Throughout most of the next two years, the central bank would keep that rate – which heavily influences variable mortgage rates – unchanged, with Bank governor Tiff Macklem asserting that Canadians could expect low rates to prevail “for a long time.”

However, with inflation beginning to surge in early 2022, it became clear that the days of record-low rates were coming to an end – and in March last year, the central bank introduced a 25-basis-point jump that marked the first in a salvo of rate hikes over the ensuing 15 months.

The Bank’s benchmark rate now sits at 4.75%, 450 points higher than its pandemic level, in a spike that’s created challenges for mortgage borrowers and would-be buyers alike.

Camilo Rodriguez (pictured top), chief executive at the Mortgages Lab brokerage, told Canadian Mortgage Professional that the unpredictable economic environment has also seen an adjustment for many mortgage brokers in the advice they’re providing clients and borrowers on interest rates.

“[In previous years] I would tell them that based on data, the prime rate movement with the central bank is not like the stock market,” he said. “The prime rate is a very stable rate that would only go up or down very slowly over a long period of time each year – you’d get maybe two increases, because that’s what we saw in the past.

“And now that’s out the door because that’s no longer the case – so you have to rethink risk and everything else right now.
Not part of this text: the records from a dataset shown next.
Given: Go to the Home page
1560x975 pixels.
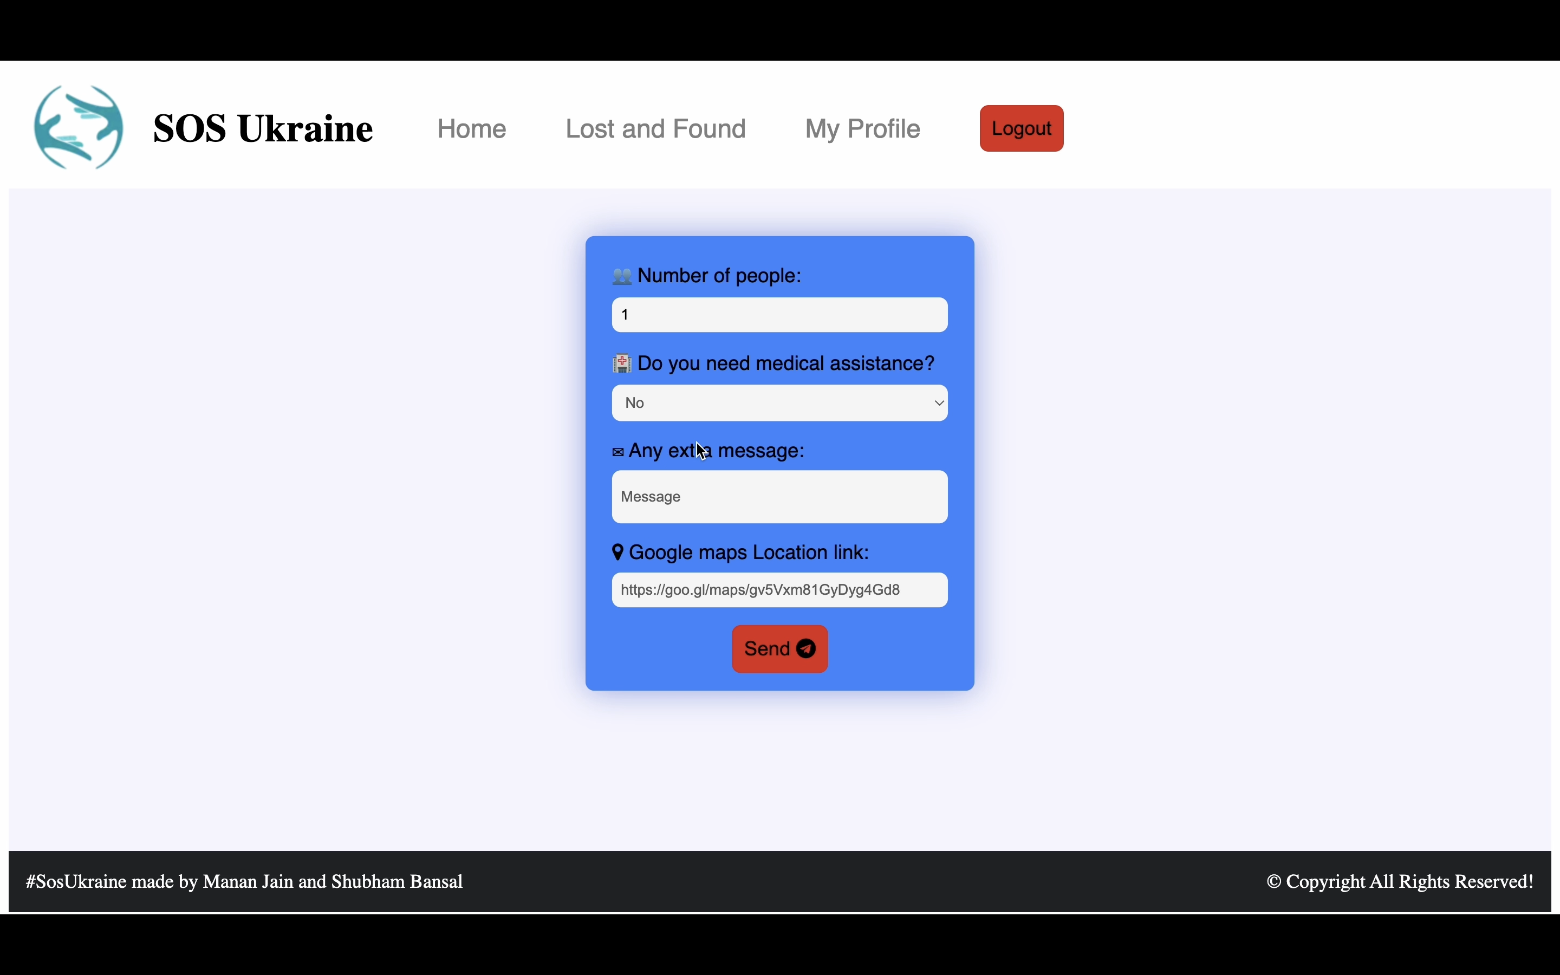Looking at the screenshot, I should pos(472,129).
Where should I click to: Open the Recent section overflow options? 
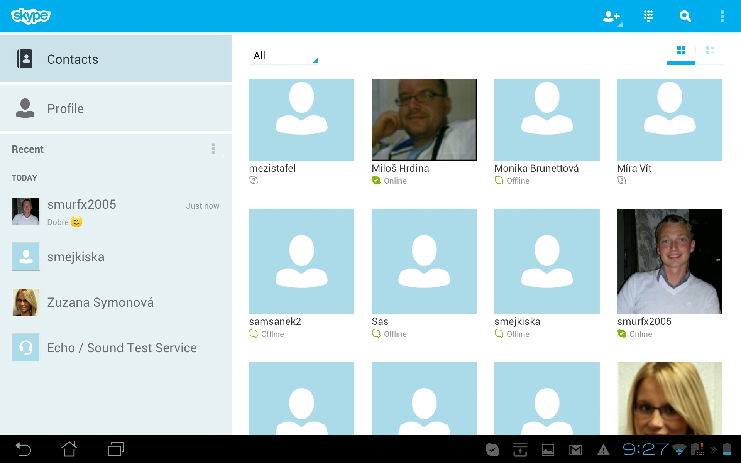[x=213, y=149]
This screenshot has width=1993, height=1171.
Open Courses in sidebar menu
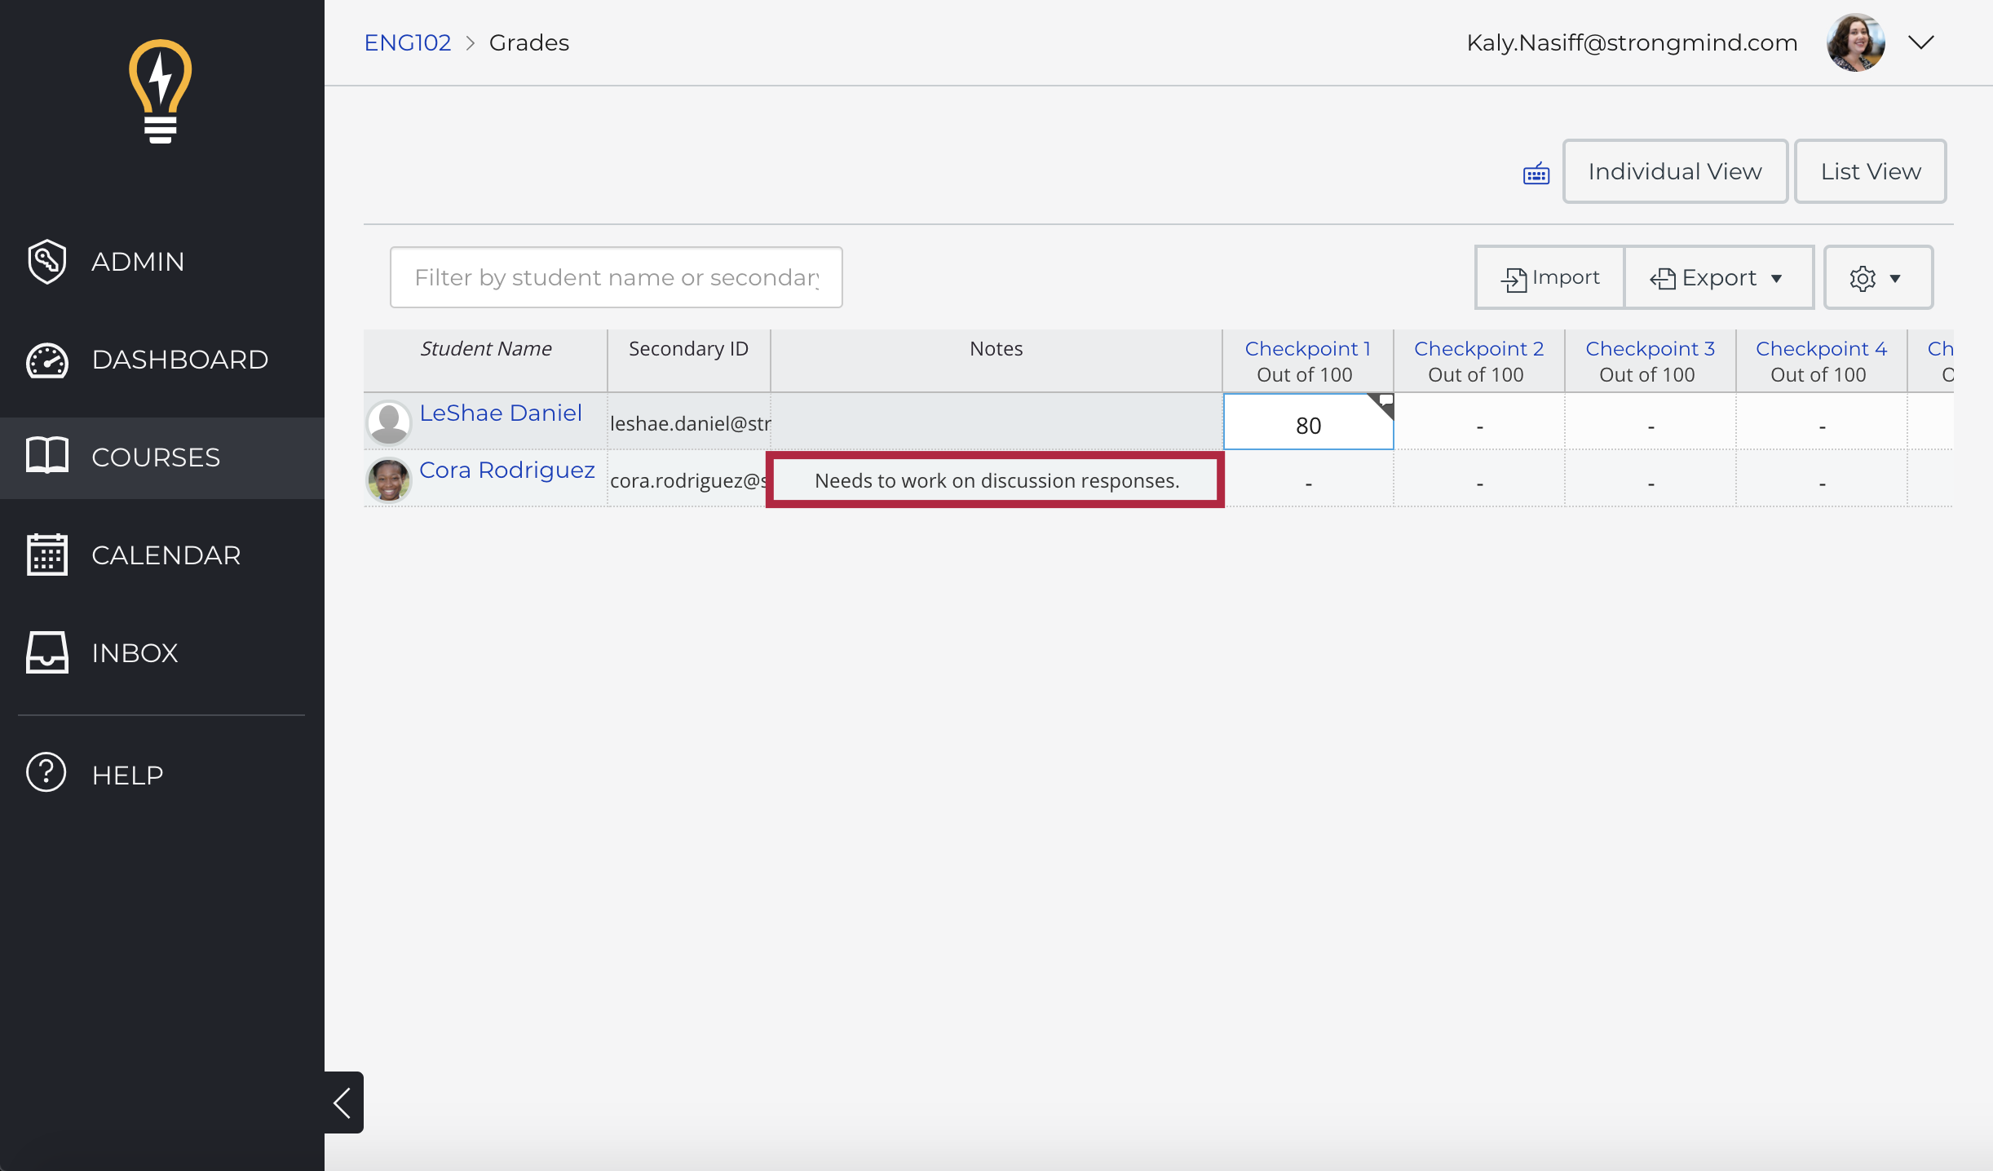(156, 457)
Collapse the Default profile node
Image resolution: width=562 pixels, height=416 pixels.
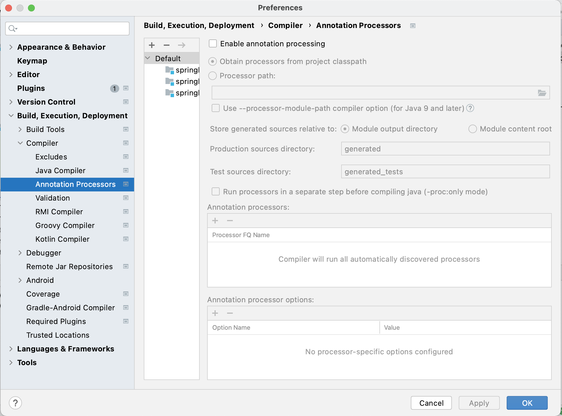click(148, 58)
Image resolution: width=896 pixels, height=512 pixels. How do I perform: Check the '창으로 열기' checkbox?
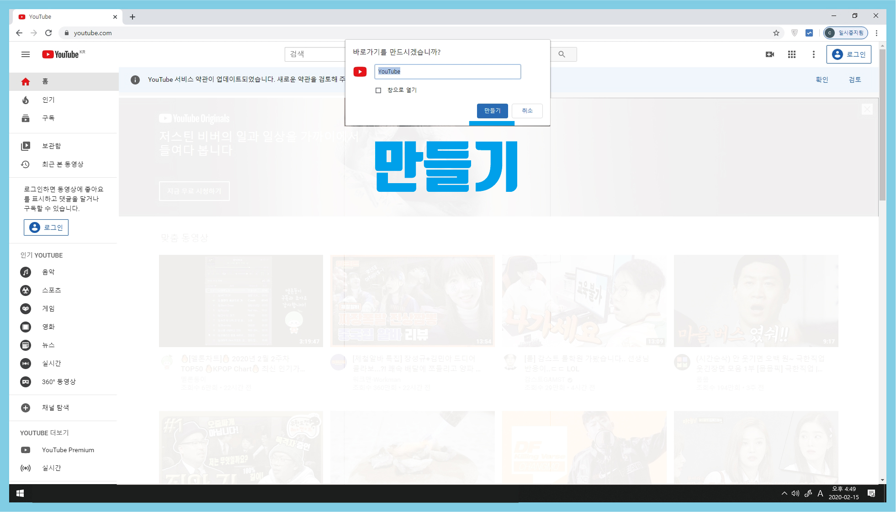pyautogui.click(x=378, y=90)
Even today, we believe that rates are very high and they’re near the top of a curve, and maybe we’re going to go even more and then we’ll start to slow down and decrease.”

That might not necessarily transpire, Rodriguez added, with little clarity on where the Bank of Canada’s rate-hiking trajectory – and the upward rise in five-year Government of Canada bond yields, which lead fixed rates – will end.

When will the Bank of Canada end its series of rate hikes?

The central bank hit pause on rate hikes in March and April of this year, introducing no further increases in its rate decisions in those months and indicating that it would be prepared to stay on hold if economic trends continued to play out as anticipated.

Still, resolute inflation and an unexpectedly hot economy impelled a further rate increase last month, and many market analysts believe another 25-point jump is coming down the line in next week’s announcement.

Meanwhile, speculation continues to grow on whether Canada’s economy will be able to avoid a so-called “hard landing” as a result of the central bank’s moves to raise borrowing costs, with some economists believing a sharp and painful recession could be on the way.

What should mortgage brokers be keeping in mind about the current environment?

In light of that economic uncertainty, it’s essential that brokers and agents base their advice to clients on the current realities rather than those of days gone by, Rodriguez said.

“People come for advice to people with experience,” he explained. “But what I’ve realized is that sometimes you have to rethink because you’re making decisions or going through data based on what your experience is, and now we’re living in a different world and maybe some of the things in the past do not apply to today.

“So you’re always driving looking at the rearview mirror. Because we don’t know what the future looks like, we tend to base our decisions on what has happened in the past that we know for sure. It’s a fact that things are changing quite rapidly – and I think right now, most people are looking for safety.”